* _Aim of the task_
Leaving pictures aside, set down each line exactly, from the first line of the data to the line with "Task: Select the Change Orders tab", both included.

[Dataset excerpts]

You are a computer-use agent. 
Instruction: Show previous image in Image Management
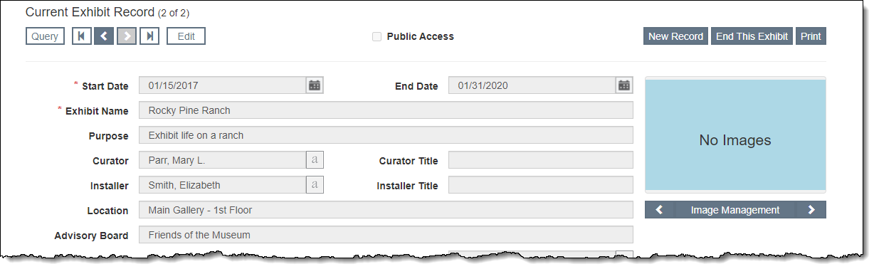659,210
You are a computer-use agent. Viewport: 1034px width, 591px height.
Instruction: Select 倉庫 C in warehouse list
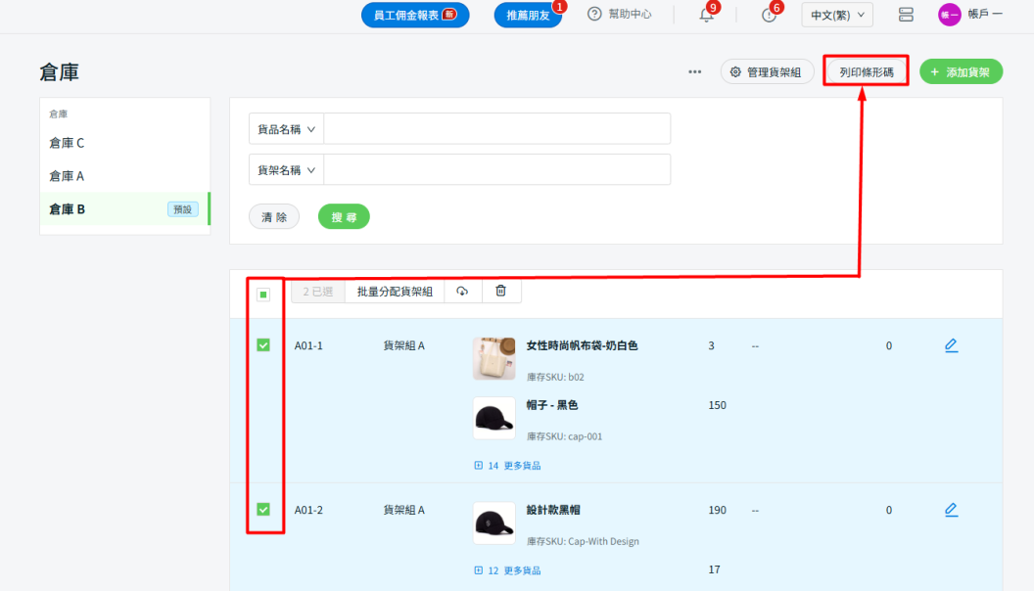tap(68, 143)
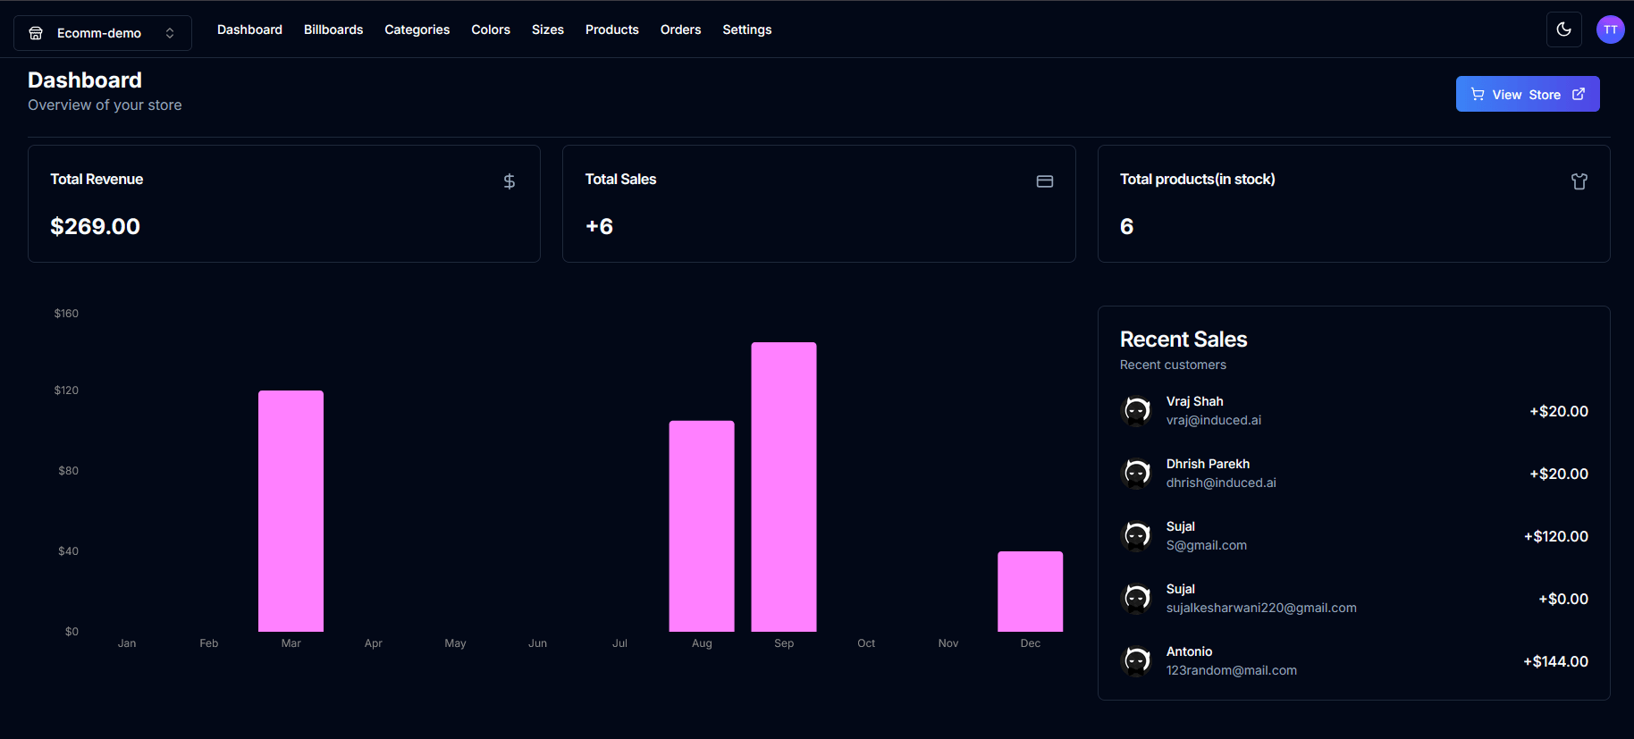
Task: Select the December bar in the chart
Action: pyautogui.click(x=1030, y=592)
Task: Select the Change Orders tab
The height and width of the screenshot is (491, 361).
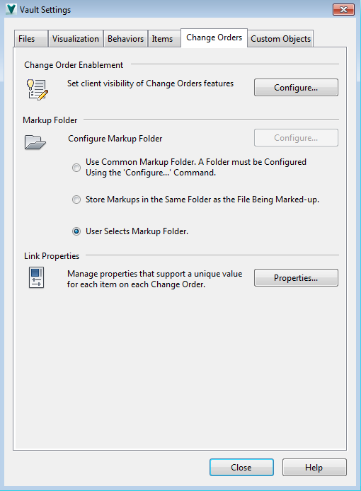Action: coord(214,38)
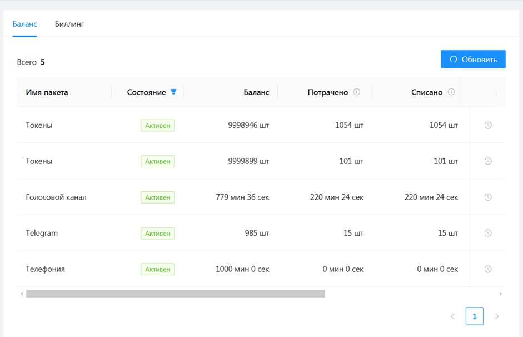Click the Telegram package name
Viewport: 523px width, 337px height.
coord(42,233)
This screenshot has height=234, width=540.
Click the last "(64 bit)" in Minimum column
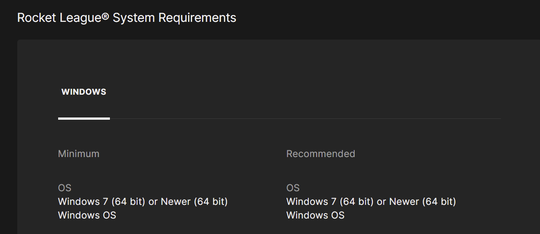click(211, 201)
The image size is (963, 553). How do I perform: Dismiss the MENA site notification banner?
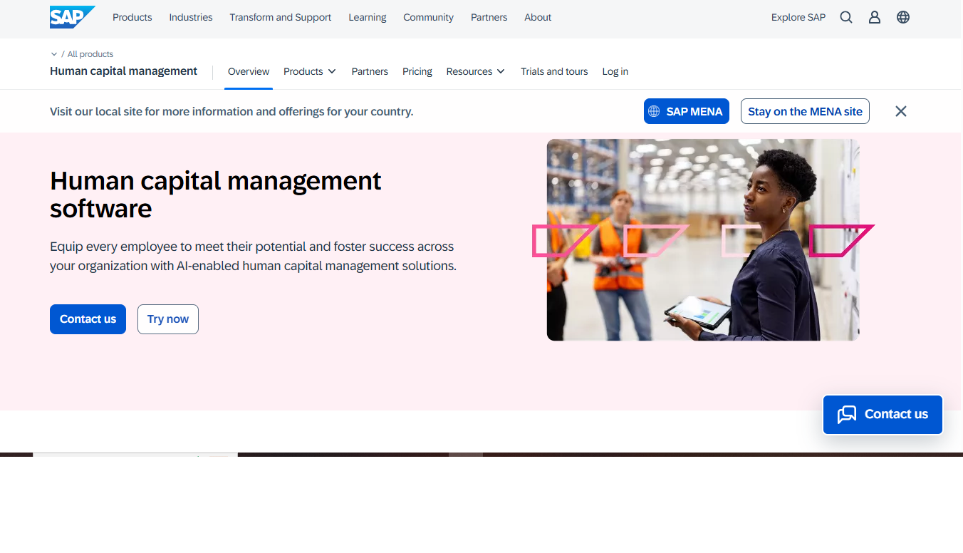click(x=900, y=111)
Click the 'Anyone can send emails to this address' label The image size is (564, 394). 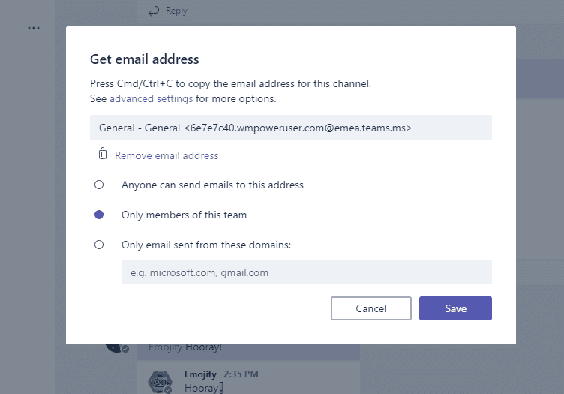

[/Dataset excerpts]

* _Exercise solution_
You are a computer-use agent. 
Instruction: Show previous image in Image Management
659,210
You are a computer-use agent. Viewport: 1034px width, 591px height.
Instruction: Select 倉庫 C in warehouse list
tap(68, 143)
Task: Select the December bar in the chart
Action: pyautogui.click(x=1030, y=592)
Task: Select the Change Orders tab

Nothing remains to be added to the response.